┏━━

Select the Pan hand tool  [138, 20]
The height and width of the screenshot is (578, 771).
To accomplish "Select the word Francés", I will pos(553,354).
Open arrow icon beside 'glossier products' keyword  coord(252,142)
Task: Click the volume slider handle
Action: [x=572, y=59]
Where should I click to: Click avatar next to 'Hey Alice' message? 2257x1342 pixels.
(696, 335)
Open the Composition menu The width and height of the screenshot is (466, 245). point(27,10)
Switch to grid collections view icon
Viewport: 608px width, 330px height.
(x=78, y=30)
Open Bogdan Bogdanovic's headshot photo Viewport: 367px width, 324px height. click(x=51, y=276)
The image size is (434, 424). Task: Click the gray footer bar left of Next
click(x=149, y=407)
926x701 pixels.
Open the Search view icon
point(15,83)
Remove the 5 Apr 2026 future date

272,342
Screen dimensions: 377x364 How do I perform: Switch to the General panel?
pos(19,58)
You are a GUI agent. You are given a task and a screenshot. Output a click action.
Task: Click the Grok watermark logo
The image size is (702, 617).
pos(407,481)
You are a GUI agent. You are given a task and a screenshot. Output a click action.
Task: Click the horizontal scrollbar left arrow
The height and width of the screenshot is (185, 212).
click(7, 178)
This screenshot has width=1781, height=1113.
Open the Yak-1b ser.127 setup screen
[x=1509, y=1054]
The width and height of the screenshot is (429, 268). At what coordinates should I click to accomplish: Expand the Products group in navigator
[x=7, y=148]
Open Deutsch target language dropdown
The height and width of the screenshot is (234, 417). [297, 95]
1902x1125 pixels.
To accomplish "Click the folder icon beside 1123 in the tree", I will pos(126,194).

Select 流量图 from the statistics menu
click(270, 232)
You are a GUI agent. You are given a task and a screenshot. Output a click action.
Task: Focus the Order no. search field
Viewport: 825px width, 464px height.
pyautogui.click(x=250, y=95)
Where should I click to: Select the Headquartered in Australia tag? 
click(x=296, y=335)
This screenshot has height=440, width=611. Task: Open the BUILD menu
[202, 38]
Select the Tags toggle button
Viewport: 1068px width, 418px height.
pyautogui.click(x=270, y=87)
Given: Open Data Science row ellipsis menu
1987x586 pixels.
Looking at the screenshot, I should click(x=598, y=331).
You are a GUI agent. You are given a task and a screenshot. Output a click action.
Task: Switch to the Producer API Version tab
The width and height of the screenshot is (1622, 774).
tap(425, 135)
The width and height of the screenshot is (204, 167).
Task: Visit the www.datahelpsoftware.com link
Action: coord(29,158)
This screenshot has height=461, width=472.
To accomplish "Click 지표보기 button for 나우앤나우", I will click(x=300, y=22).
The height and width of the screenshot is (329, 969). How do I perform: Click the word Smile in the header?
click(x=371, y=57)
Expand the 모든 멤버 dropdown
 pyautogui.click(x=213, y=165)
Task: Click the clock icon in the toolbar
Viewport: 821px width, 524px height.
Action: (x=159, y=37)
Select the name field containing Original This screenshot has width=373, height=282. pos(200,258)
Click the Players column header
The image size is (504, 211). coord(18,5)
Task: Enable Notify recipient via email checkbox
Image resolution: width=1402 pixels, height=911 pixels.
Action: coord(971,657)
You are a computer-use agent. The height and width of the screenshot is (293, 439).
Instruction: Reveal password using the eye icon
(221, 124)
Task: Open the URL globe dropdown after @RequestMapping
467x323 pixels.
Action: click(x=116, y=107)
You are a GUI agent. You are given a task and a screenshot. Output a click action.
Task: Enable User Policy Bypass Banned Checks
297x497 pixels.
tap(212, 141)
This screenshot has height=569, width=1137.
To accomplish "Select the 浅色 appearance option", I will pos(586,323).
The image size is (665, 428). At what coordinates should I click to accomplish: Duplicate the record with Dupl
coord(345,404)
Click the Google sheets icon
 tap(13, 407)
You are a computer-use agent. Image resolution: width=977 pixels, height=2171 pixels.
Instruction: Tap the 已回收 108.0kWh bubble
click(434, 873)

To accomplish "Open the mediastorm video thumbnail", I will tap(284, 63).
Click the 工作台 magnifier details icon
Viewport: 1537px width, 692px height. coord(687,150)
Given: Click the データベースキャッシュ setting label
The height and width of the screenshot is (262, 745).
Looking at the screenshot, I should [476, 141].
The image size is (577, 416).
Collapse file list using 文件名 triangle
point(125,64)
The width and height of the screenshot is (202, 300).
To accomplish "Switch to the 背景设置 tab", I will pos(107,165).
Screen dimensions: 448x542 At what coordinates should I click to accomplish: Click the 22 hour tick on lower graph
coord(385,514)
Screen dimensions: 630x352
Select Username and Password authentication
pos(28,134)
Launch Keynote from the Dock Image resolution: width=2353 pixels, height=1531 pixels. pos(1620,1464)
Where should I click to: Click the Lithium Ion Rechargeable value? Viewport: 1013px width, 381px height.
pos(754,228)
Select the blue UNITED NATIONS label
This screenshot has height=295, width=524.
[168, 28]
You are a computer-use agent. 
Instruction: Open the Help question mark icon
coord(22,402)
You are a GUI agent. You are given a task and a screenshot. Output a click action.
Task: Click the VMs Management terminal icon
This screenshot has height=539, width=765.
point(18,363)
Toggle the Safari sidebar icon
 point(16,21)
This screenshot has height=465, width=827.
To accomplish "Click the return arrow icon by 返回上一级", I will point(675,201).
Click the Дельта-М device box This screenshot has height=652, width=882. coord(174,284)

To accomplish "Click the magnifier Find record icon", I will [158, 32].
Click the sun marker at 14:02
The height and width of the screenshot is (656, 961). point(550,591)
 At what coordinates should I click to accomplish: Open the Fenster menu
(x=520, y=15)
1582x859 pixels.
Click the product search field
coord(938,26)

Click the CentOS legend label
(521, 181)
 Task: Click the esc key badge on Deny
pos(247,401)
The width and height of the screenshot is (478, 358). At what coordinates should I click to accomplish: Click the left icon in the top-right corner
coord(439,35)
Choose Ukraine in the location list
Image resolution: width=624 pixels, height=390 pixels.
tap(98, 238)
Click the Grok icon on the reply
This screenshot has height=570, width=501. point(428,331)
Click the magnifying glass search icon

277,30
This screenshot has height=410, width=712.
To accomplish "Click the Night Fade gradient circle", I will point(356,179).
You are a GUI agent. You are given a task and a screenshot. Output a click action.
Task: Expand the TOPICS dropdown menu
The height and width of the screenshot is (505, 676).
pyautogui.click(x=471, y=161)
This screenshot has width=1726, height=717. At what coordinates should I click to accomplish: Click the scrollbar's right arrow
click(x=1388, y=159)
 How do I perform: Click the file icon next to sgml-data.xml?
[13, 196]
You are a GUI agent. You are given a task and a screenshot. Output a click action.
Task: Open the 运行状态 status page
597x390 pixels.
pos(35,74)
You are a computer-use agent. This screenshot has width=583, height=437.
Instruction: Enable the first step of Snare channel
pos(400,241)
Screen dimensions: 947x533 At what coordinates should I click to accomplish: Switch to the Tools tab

┗━━

EXERCISE DESCRIPTION: Rewrite all the records above as a two-column Markdown table headed Row and Text. Give each nonblank line its own numbered row and leave out the blank lines.

OUTPUT BELOW:
| Row | Text |
|---|---|
| 1 | Select the Pan hand tool  [138, 20] |
| 2 | The height and width of the screenshot is (578, 771). |
| 3 | To accomplish "Select the word Francés", I will pos(553,354). |
| 4 | Open arrow icon beside 'glossier products' keyword  coord(252,142) |
| 5 | Task: Click the volume slider handle |
| 6 | Action: [x=572, y=59] |
| 7 | Where should I click to: Click avatar next to 'Hey Alice' message? 2257x1342 pixels. |
| 8 | (696, 335) |
| 9 | Open the Composition menu The width and height of the screenshot is (466, 245). point(27,10) |
| 10 | Switch to grid collections view icon |
| 11 | Viewport: 608px width, 330px height. |
| 12 | (x=78, y=30) |
| 13 | Open Bogdan Bogdanovic's headshot photo Viewport: 367px width, 324px height. click(x=51, y=276) |
| 14 | The image size is (434, 424). Task: Click the gray footer bar left of Next |
| 15 | click(x=149, y=407) |
| 16 | 926x701 pixels. |
| 17 | Open the Search view icon |
| 18 | point(15,83) |
| 19 | Remove the 5 Apr 2026 future date |
| 20 | 272,342 |
| 21 | Screen dimensions: 377x364 How do I perform: Switch to the General panel? |
| 22 | pos(19,58) |
| 23 | You are a GUI agent. You are given a task and a screenshot. Output a click action. |
| 24 | Task: Click the Grok watermark logo |
| 25 | The image size is (702, 617). |
| 26 | pos(407,481) |
| 27 | You are a GUI agent. You are given a task and a screenshot. Output a click action. |
| 28 | Task: Click the horizontal scrollbar left arrow |
| 29 | The height and width of the screenshot is (185, 212). |
| 30 | click(7, 178) |
| 31 | This screenshot has width=1781, height=1113. |
| 32 | Open the Yak-1b ser.127 setup screen |
| 33 | [x=1509, y=1054] |
| 34 | The width and height of the screenshot is (429, 268). At what coordinates should I click to accomplish: Expand the Products group in navigator |
| 35 | [x=7, y=148] |
| 36 | Open Deutsch target language dropdown |
| 37 | The height and width of the screenshot is (234, 417). [297, 95] |
| 38 | 1902x1125 pixels. |
| 39 | To accomplish "Click the folder icon beside 1123 in the tree", I will pos(126,194). |
| 40 | Select 流量图 from the statistics menu |
| 41 | click(270, 232) |
| 42 | You are a GUI agent. You are given a task and a screenshot. Output a click action. |
| 43 | Task: Focus the Order no. search field |
| 44 | Viewport: 825px width, 464px height. |
| 45 | pyautogui.click(x=250, y=95) |
| 46 | Where should I click to: Select the Headquartered in Australia tag?  |
| 47 | click(x=296, y=335) |
| 48 | This screenshot has height=440, width=611. Task: Open the BUILD menu |
| 49 | [202, 38] |
| 50 | Select the Tags toggle button |
| 51 | Viewport: 1068px width, 418px height. |
| 52 | pyautogui.click(x=270, y=87) |
| 53 | Given: Open Data Science row ellipsis menu |
| 54 | 1987x586 pixels. |
| 55 | Looking at the screenshot, I should click(x=598, y=331). |
| 56 | You are a GUI agent. You are given a task and a screenshot. Output a click action. |
| 57 | Task: Switch to the Producer API Version tab |
| 58 | The width and height of the screenshot is (1622, 774). |
| 59 | tap(425, 135) |
| 60 | The width and height of the screenshot is (204, 167). |
| 61 | Task: Visit the www.datahelpsoftware.com link |
| 62 | Action: coord(29,158) |
| 63 | This screenshot has height=461, width=472. |
| 64 | To accomplish "Click 지표보기 button for 나우앤나우", I will click(x=300, y=22). |
| 65 | The height and width of the screenshot is (329, 969). How do I perform: Click the word Smile in the header? |
| 66 | click(x=371, y=57) |
| 67 | Expand the 모든 멤버 dropdown |
| 68 |  pyautogui.click(x=213, y=165) |
| 69 | Task: Click the clock icon in the toolbar |
| 70 | Viewport: 821px width, 524px height. |
| 71 | Action: (x=159, y=37) |
| 72 | Select the name field containing Original This screenshot has width=373, height=282. pos(200,258) |
| 73 | Click the Players column header |
| 74 | The image size is (504, 211). coord(18,5) |
| 75 | Task: Enable Notify recipient via email checkbox |
| 76 | Image resolution: width=1402 pixels, height=911 pixels. |
| 77 | Action: coord(971,657) |
| 78 | You are a computer-use agent. The height and width of the screenshot is (293, 439). |
| 79 | Instruction: Reveal password using the eye icon |
| 80 | (221, 124) |
| 81 | Task: Open the URL globe dropdown after @RequestMapping |
| 82 | 467x323 pixels. |
| 83 | Action: click(x=116, y=107) |
| 84 | You are a GUI agent. You are given a task and a screenshot. Output a click action. |
| 85 | Task: Enable User Policy Bypass Banned Checks |
| 86 | 297x497 pixels. |
| 87 | tap(212, 141) |
| 88 | This screenshot has height=569, width=1137. |
| 89 | To accomplish "Select the 浅色 appearance option", I will pos(586,323). |
| 90 | The image size is (665, 428). At what coordinates should I click to accomplish: Duplicate the record with Dupl |
| 91 | coord(345,404) |
| 92 | Click the Google sheets icon |
| 93 |  tap(13, 407) |
| 94 | You are a computer-use agent. Image resolution: width=977 pixels, height=2171 pixels. |
| 95 | Instruction: Tap the 已回收 108.0kWh bubble |
| 96 | click(434, 873) |
| 97 | To accomplish "Open the mediastorm video thumbnail", I will tap(284, 63). |
| 98 | Click the 工作台 magnifier details icon |
| 99 | Viewport: 1537px width, 692px height. coord(687,150) |
| 100 | Given: Click the データベースキャッシュ setting label |
| 101 | The height and width of the screenshot is (262, 745). |
| 102 | Looking at the screenshot, I should [476, 141]. |
| 103 | The image size is (577, 416). |
| 104 | Collapse file list using 文件名 triangle |
| 105 | point(125,64) |
| 106 | The width and height of the screenshot is (202, 300). |
| 107 | To accomplish "Switch to the 背景设置 tab", I will pos(107,165). |
| 108 | Screen dimensions: 448x542 At what coordinates should I click to accomplish: Click the 22 hour tick on lower graph |
| 109 | coord(385,514) |
| 110 | Screen dimensions: 630x352 |
| 111 | Select Username and Password authentication |
| 112 | pos(28,134) |
| 113 | Launch Keynote from the Dock Image resolution: width=2353 pixels, height=1531 pixels. pos(1620,1464) |
| 114 | Where should I click to: Click the Lithium Ion Rechargeable value? Viewport: 1013px width, 381px height. |
| 115 | pos(754,228) |
| 116 | Select the blue UNITED NATIONS label |
| 117 | This screenshot has height=295, width=524. |
| 118 | [168, 28] |
| 119 | You are a computer-use agent.  |
| 120 | Instruction: Open the Help question mark icon |
| 121 | coord(22,402) |
| 122 | You are a GUI agent. You are given a task and a screenshot. Output a click action. |
| 123 | Task: Click the VMs Management terminal icon |
| 124 | This screenshot has height=539, width=765. |
| 125 | point(18,363) |
| 126 | Toggle the Safari sidebar icon |
| 127 |  point(16,21) |
| 128 | This screenshot has height=465, width=827. |
| 129 | To accomplish "Click the return arrow icon by 返回上一级", I will point(675,201). |
| 130 | Click the Дельта-М device box This screenshot has height=652, width=882. coord(174,284) |
| 131 | To accomplish "Click the magnifier Find record icon", I will [158, 32]. |
| 132 | Click the sun marker at 14:02 |
| 133 | The height and width of the screenshot is (656, 961). point(550,591) |
| 134 |  At what coordinates should I click to accomplish: Open the Fenster menu |
| 135 | (x=520, y=15) |
| 136 | 1582x859 pixels. |
| 137 | Click the product search field |
| 138 | coord(938,26) |
| 139 | Click the CentOS legend label |
| 140 | (521, 181) |
| 141 |  Task: Click the esc key badge on Deny |
| 142 | pos(247,401) |
| 143 | The width and height of the screenshot is (478, 358). At what coordinates should I click to accomplish: Click the left icon in the top-right corner |
| 144 | coord(439,35) |
| 145 | Choose Ukraine in the location list |
| 146 | Image resolution: width=624 pixels, height=390 pixels. |
| 147 | tap(98, 238) |
| 148 | Click the Grok icon on the reply |
| 149 | This screenshot has height=570, width=501. point(428,331) |
| 150 | Click the magnifying glass search icon |
| 151 | 277,30 |
| 152 | This screenshot has height=410, width=712. |
| 153 | To accomplish "Click the Night Fade gradient circle", I will point(356,179). |
| 154 | You are a GUI agent. You are given a task and a screenshot. Output a click action. |
| 155 | Task: Expand the TOPICS dropdown menu |
| 156 | The height and width of the screenshot is (505, 676). |
| 157 | pyautogui.click(x=471, y=161) |
| 158 | This screenshot has width=1726, height=717. At what coordinates should I click to accomplish: Click the scrollbar's right arrow |
| 159 | click(x=1388, y=159) |
| 160 |  How do I perform: Click the file icon next to sgml-data.xml? |
| 161 | [13, 196] |
| 162 | You are a GUI agent. You are given a task and a screenshot. Output a click action. |
| 163 | Task: Open the 运行状态 status page |
| 164 | 597x390 pixels. |
| 165 | pos(35,74) |
| 166 | You are a computer-use agent. This screenshot has width=583, height=437. |
| 167 | Instruction: Enable the first step of Snare channel |
| 168 | pos(400,241) |
| 169 | Screen dimensions: 947x533 At what coordinates should I click to accomplish: Switch to the Tools tab |